▸ TASK REQUIREMENTS
Go over the lines below, and when one contains the word "agent", copy it.

DATA FOR REVIEW Block Start

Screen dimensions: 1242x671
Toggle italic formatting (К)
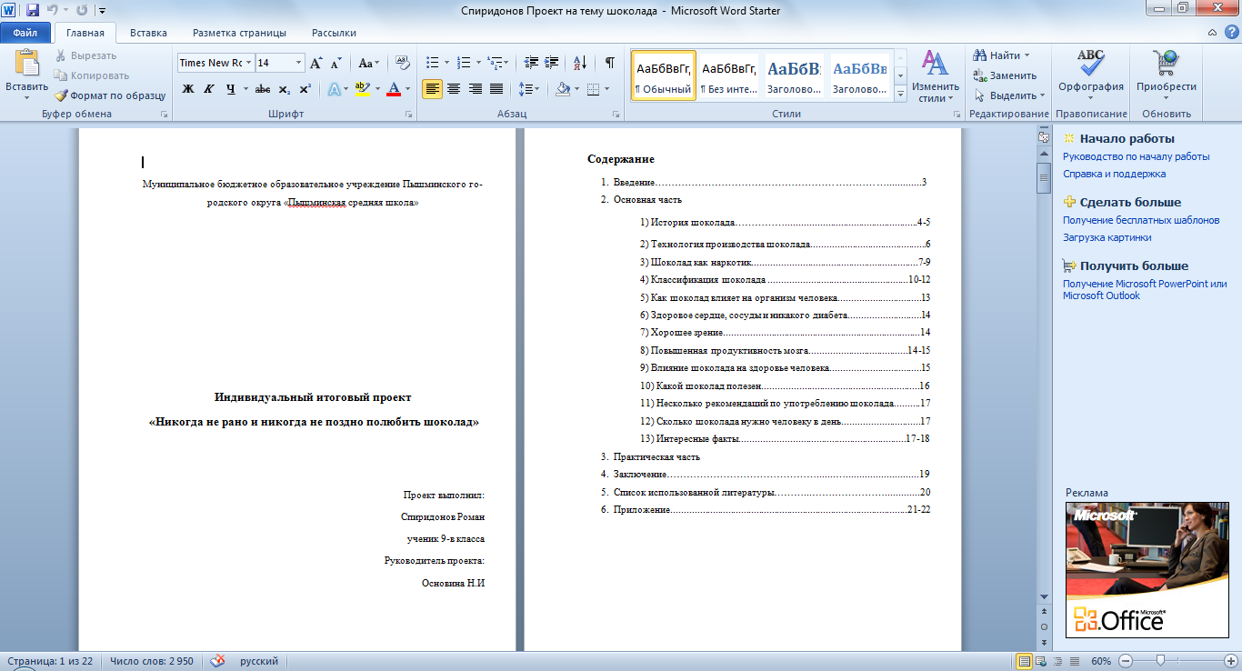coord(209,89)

DATA FOR REVIEW Block End
DATA FOR REVIEW Block Start

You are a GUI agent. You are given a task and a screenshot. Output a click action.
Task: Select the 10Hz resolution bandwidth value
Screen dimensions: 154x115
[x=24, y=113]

DATA FOR REVIEW Block End
DATA FOR REVIEW Block Start

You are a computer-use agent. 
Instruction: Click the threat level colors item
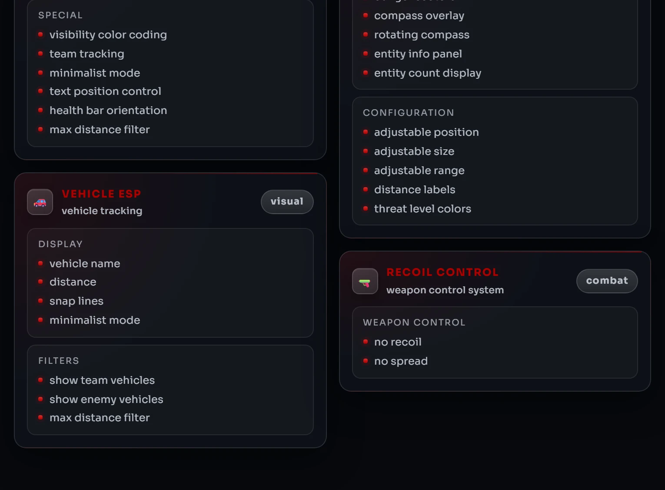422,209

DATA FOR REVIEW Block End

▸ WRITTEN SOLUTION
You are a GUI agent. You are given a task and a screenshot. Output a click action.
You are a computer-use agent. 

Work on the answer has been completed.